January 12, 1948 [The Treasure of the Sierra Madre]

The Treasure of the Sierra Madre is a full-out Huston Movie: John directing and writing, Walter capering on the screen--venturing with Bogart and Tim Holt into a rock-and-scrub Heart of Darkness.

And while Bogart reaches back to his Petrified Forest days to play something more than the convenient heavy, but an Idea--here, of paranoid greed and sweat-stained narcissism--no, more than an Idea: a physical Thing: sweaty and tired, and dangerous as a diamondback rattler--and Walter Huston fills the frame with a strange and compelling performance of cool under fire and mad glee at the awfulness of things--it’s Tim Holt for me, his quiet, his eyes that remain calm even though he cannot believe what he’s seeing: a life more complicated than cowboying around and the girl he left behind. He’s tossed into this sand storm without ceremony, a witness to cruel--and in the end somehow hilarious--ironies he never deserved. It seems Huston has a sharp eye for this kind of thing: the experience of the deepest tragedy not stage-bound but strewn across an uncaring landscape. For his Sisyphus trio he finds in Mexico a literal mountain to climb--and to stand in for Fate, blind as Justice and twice as tough.

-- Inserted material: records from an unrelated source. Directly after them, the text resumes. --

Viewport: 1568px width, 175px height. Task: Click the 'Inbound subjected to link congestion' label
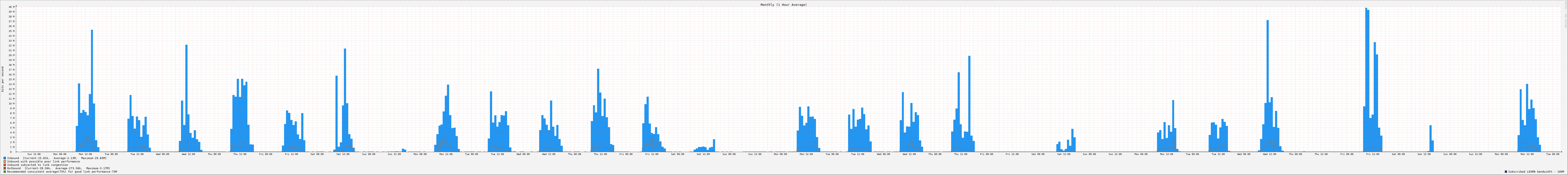[38, 165]
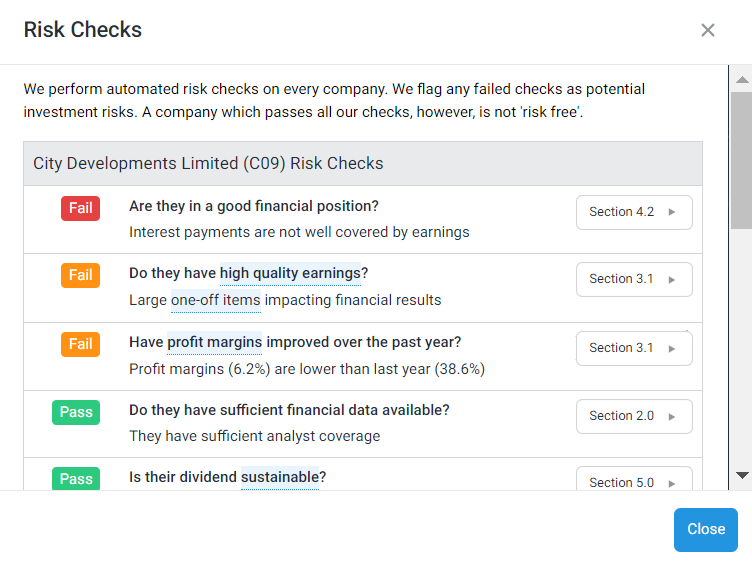752x562 pixels.
Task: Open Section 2.0 for financial data check
Action: [x=634, y=416]
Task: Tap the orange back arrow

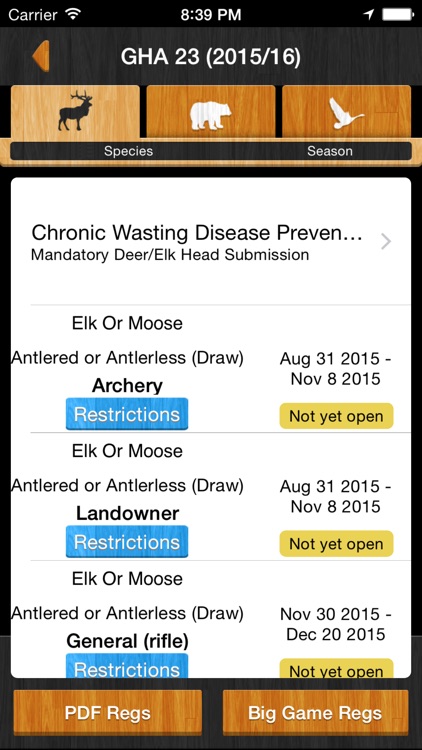Action: point(41,56)
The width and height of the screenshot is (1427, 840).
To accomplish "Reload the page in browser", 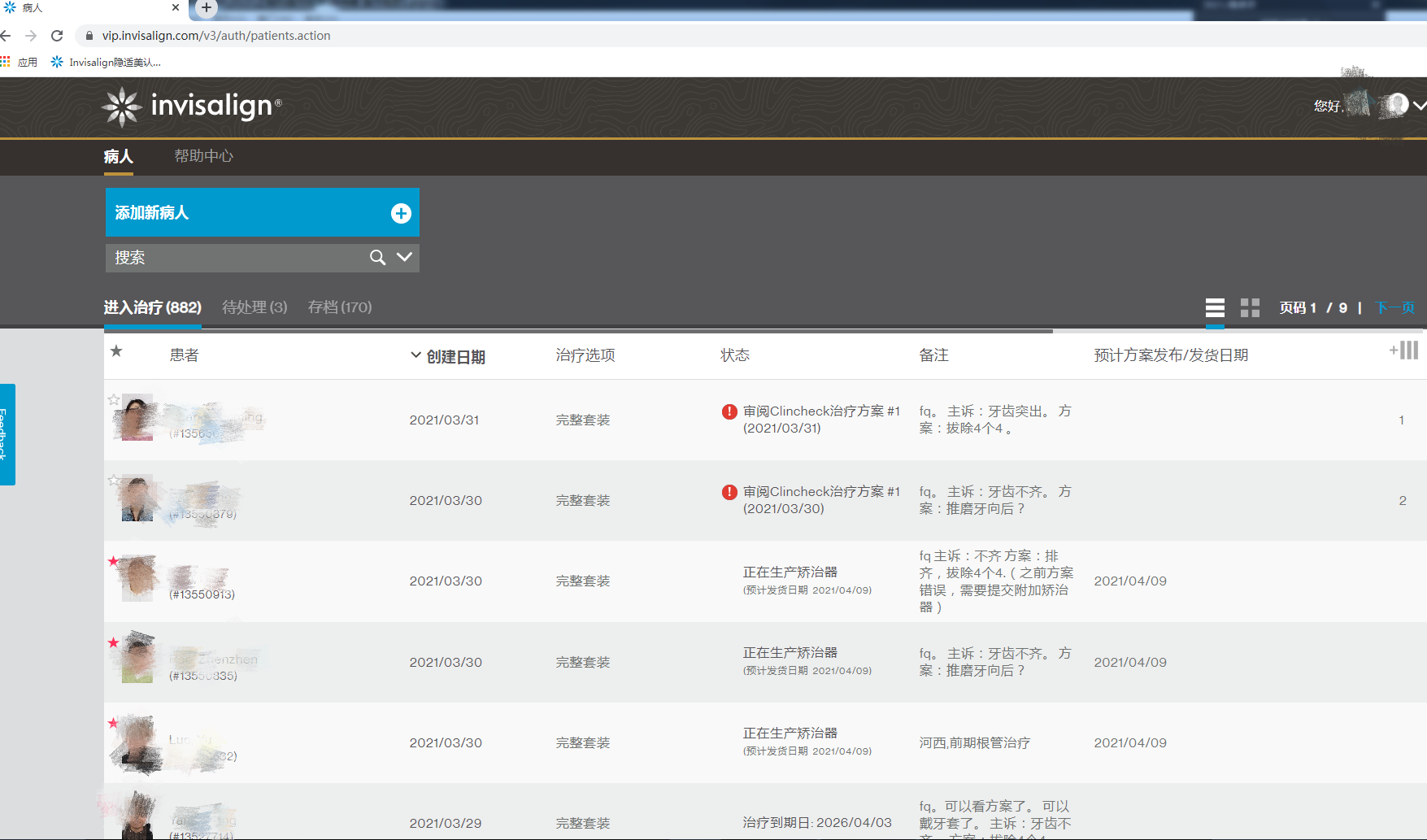I will 57,36.
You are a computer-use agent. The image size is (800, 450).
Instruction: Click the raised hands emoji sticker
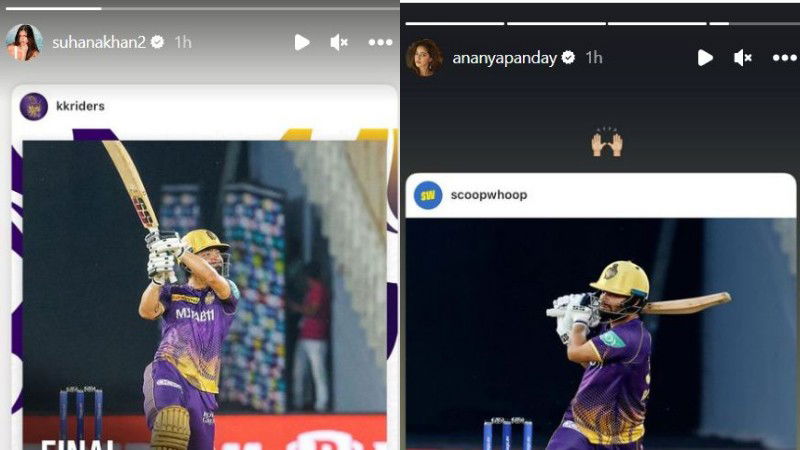coord(607,142)
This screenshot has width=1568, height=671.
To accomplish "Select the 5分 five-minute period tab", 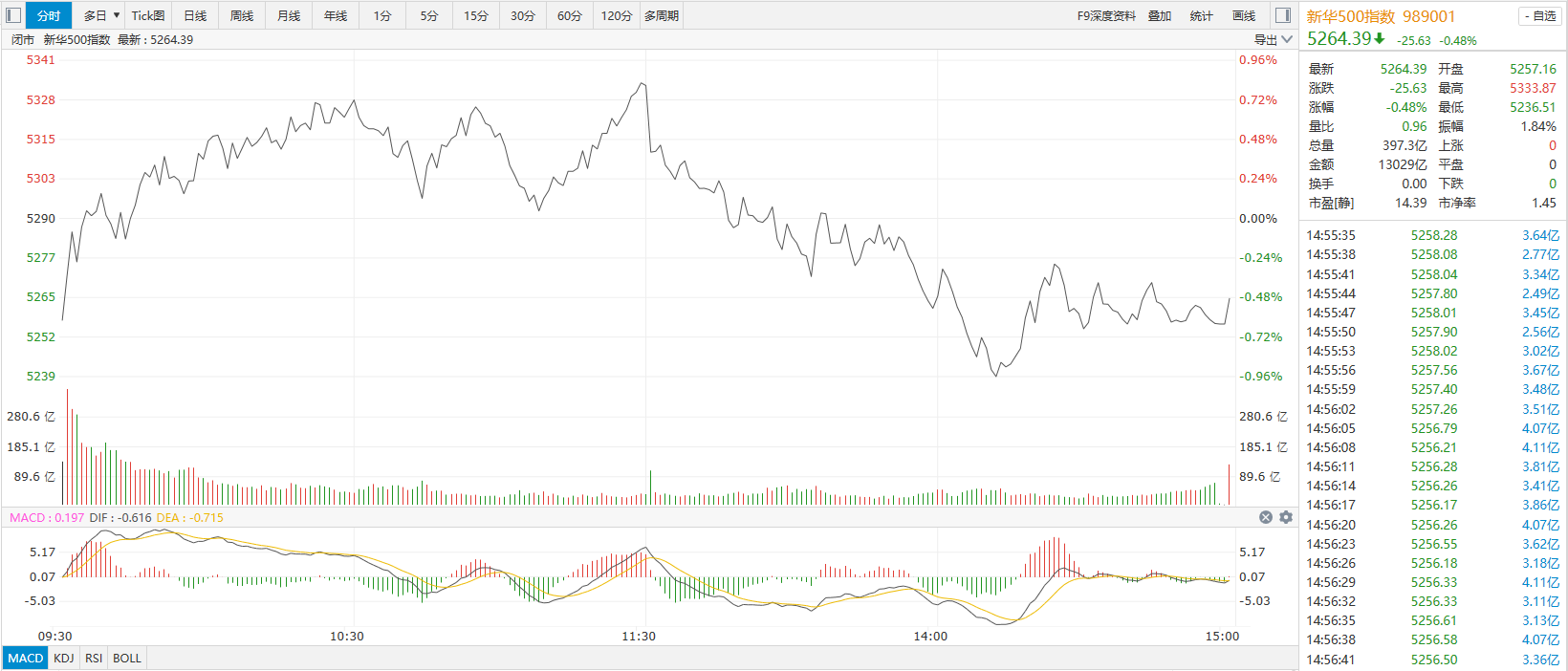I will tap(429, 15).
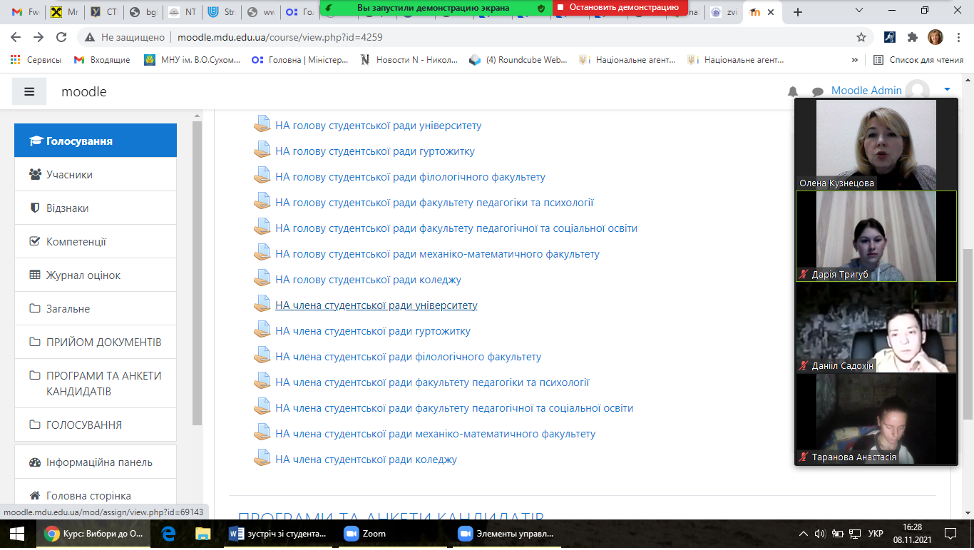Screen dimensions: 974x550
Task: Toggle the Moodle hamburger side menu
Action: point(29,92)
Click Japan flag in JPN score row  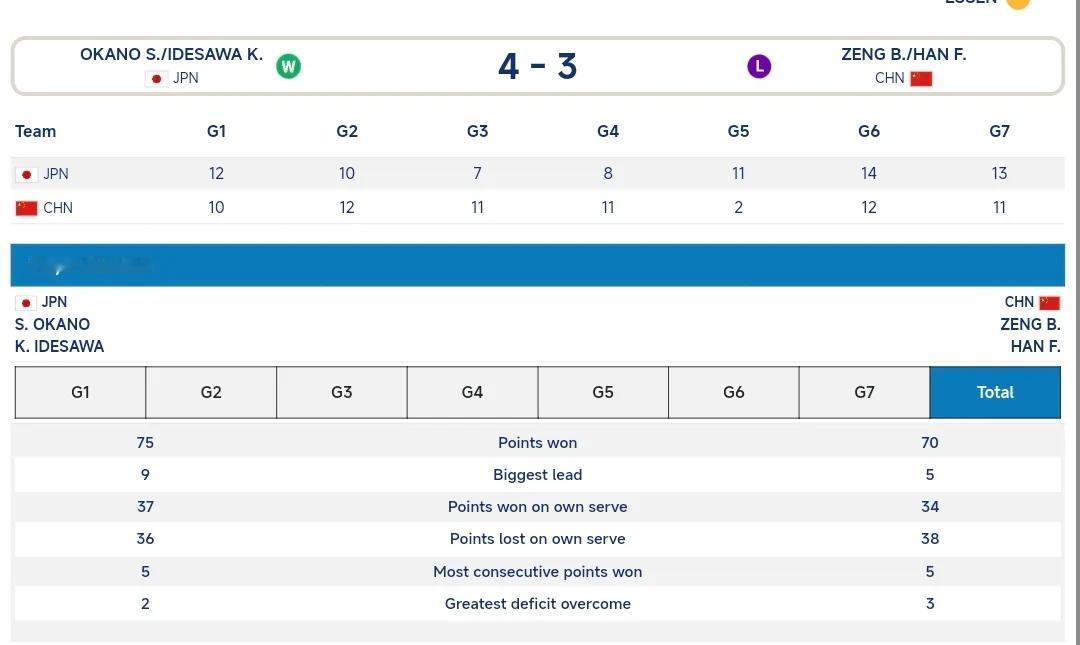[x=26, y=174]
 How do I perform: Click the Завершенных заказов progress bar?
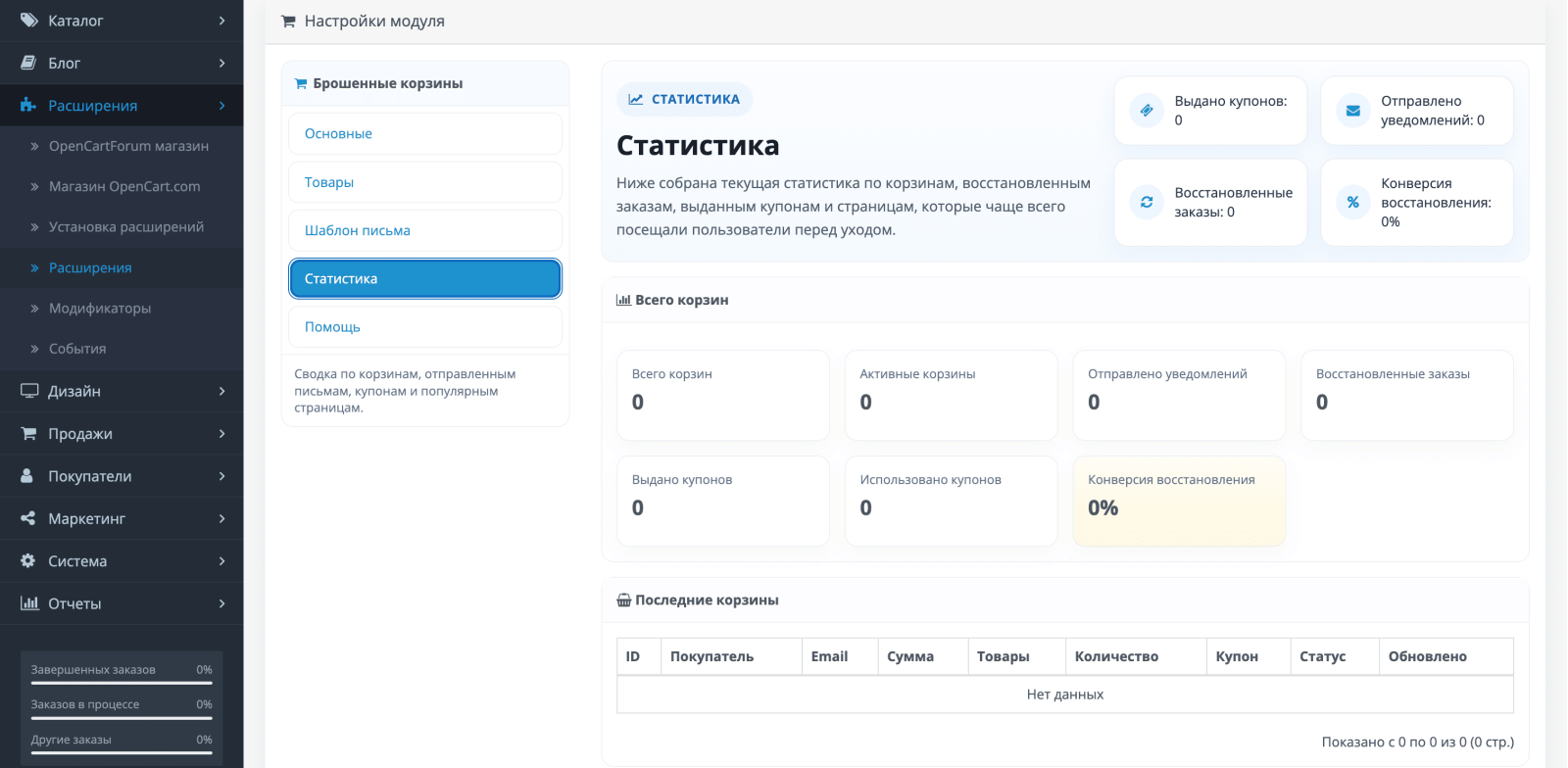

My youngest son could not bear the ending, all but ran out of the theater, as though the air had turned foul. He was seeing, I think for the first time, the arbitrariness of things--but is too young to know how one faces it--yes, as baffled as any of us; but at least grownups get to pretend they’re strong enough, or can distract themselves with things measured by clocks and calendars. I joined him outside and let him wipe away a stray tear for himself.